* **Supplied text**
* * * *

With a fight looming this fall over how the city offers employee pensions, Tucsonans can expect to hear many facts and figures on both sides of the argument.
Last week, the group looking to overturn the current system got a jump-start on the process when it released a flier explaining to voters why it wants to switch from a guaranteed benefit plan to a 401(k)-style program for all nonpublic safety employees.
The Committee for Sustainable Retirement Benefits asserts that if nothing is done, the city faces financial ruin. It says its plan will preserve employee pensions while protecting taxpayers by forcing the city to pay off its approximately $340 million in unfunded pension liabilities and set up a pay-as-you-go pension for future hires.
City officials say the group has thrown out several distortions.
Below are some claims from the flier and responses from the city.
The Tucson Supplemental Retirement System is currently 63.5 percent funded because the city has not been making its required contributions.
Not true, said Doris Rentschler, city pension analyst and chair of the city's Pension Education Committee. The city has never missed a payment to the retirement system, Rentschler said. Under the Tucson charter, the city must fully fund the benefits paid out to retirees or their survivors each year, which is about $61 million. Every two weeks, the city must put away its and its employees' required contributions to ensure there's enough money to cover its annual obligations, she said.
The real reason for the ballooning unfunded liability is an underperforming stock market over the past decade. In 2000, the city had zero unfunded liability in its pension portfolio. Then the tech stock bubble burst in 2003, followed by the housing and financial collapse of 2008, and the city's investments never recovered.
In 2008 alone, the city's investments lost $180 million in value. The only way for the system to be fully funded over those years was for the city to cover those losses, which is unrealistic, Rentschler said.

* * * *

* **Short exercise 1**
Quote the stretch of the Tucson pension article from "Last week, the" through "nonpublic safety employees.", word for word.
* **Short exercise 2**
Extend the Tucson pension article past its last sentence, keeping to its subject and tone.

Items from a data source
* * * *

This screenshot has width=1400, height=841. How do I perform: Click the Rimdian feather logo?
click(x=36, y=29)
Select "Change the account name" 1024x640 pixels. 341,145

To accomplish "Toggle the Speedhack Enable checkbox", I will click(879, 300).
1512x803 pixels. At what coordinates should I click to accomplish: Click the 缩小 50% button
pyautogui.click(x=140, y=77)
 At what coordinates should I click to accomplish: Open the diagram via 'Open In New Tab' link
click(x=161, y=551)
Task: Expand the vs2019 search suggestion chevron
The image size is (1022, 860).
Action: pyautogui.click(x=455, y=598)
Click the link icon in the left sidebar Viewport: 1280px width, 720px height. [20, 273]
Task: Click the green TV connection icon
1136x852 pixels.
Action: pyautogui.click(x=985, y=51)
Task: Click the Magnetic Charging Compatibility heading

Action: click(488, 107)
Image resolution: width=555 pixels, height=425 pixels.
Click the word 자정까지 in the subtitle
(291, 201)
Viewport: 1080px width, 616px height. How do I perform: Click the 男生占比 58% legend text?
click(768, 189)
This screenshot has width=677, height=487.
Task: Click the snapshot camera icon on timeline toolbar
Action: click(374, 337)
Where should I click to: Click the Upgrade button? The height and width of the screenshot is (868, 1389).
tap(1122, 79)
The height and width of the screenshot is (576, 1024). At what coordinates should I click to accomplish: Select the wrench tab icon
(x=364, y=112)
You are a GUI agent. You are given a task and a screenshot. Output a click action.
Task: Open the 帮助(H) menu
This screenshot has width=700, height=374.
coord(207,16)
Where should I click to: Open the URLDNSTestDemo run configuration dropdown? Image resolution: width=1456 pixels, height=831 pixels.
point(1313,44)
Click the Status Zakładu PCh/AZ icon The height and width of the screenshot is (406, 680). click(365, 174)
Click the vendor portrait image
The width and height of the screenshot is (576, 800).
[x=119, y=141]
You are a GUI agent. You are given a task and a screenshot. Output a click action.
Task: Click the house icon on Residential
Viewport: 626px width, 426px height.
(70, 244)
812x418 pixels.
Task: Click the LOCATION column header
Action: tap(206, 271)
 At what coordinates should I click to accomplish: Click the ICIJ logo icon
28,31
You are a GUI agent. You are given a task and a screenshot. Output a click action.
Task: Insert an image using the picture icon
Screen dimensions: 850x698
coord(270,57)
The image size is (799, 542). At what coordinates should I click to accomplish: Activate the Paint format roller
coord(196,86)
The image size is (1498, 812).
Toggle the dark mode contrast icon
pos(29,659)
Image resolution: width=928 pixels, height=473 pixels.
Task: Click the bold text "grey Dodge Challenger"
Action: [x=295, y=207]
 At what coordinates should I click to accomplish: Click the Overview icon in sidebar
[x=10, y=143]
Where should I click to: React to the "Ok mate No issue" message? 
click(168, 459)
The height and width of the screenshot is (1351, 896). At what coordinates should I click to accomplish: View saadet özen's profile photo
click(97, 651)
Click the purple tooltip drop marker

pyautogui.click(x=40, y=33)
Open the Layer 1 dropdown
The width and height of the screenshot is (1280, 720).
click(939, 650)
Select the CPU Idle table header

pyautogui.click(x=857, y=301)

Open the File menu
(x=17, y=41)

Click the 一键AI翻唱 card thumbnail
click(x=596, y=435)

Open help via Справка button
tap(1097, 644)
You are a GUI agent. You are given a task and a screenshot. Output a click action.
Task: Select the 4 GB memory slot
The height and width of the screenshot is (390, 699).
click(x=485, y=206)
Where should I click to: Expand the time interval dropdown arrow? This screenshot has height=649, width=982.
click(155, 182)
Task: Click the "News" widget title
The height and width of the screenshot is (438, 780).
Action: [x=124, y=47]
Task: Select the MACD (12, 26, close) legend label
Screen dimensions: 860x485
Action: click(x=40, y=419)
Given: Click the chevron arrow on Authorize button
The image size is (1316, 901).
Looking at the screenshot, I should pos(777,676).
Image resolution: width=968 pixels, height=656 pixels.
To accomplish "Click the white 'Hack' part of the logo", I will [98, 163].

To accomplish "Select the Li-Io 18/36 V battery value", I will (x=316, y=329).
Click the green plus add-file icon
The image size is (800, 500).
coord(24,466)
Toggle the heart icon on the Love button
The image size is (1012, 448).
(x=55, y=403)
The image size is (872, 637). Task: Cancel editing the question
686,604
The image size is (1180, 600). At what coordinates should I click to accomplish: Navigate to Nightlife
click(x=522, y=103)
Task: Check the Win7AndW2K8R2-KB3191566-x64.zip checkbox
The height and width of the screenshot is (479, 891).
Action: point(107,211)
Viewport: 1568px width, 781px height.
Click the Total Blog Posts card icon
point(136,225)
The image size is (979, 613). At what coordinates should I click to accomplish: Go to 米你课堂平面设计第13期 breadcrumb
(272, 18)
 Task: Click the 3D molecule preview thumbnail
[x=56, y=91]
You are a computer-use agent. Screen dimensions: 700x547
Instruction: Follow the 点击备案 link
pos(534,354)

* * * *

* **Task answer 1**
Last week, the group looking to overturn the current system got a jump-start on the process when it released a flier explaining to voters why it wants to switch from a guaranteed benefit plan to a 401(k)-style program for all nonpublic safety employees.

* **Task answer 2**
"Was the city supposed to write a check for $180 million?" Rentschler asked.
Elected officials negotiated pension plans but did not adequately fund those promised benefits.
Elected officials do not negotiate the pension plan, Rentschler said. The City Council adopts changes to the plan from time to time. Changes stem from recommendations by the pension's board of trustees.
Since 2006, the board has increased contribution rates and reduced benefits for new employees and made other changes to decrease costs and make the plan more stable, Rentschler said.
Property taxes will go up and city services may be cut unless we solve this problem.
If the measure passes, this could happen almost immediately, Rentschler said. Closing a defined benefit plan would do nothing to eliminate the $340 million in unfunded liability, she said, but it would mean the city would have to pay it off much sooner, at least within the next 10 to 15 years.
City estimates show the first-year cost would add an additional $24 million to the city's expected $33 million pension fund contribution for next year. The city would also have to pay tens of millions more each year before it starts to experience savings from the changeover around 2028.
These increased costs would burden an already deficit-laden budget and likely force the city to consider cuts or higher taxes as a solution, Rentschler said.
Peter Zimmerman, a consultant for the Committee for Sustainable Retirement Benefits, said the group will look at the city's responses and, if they prove valid, would amend any statements.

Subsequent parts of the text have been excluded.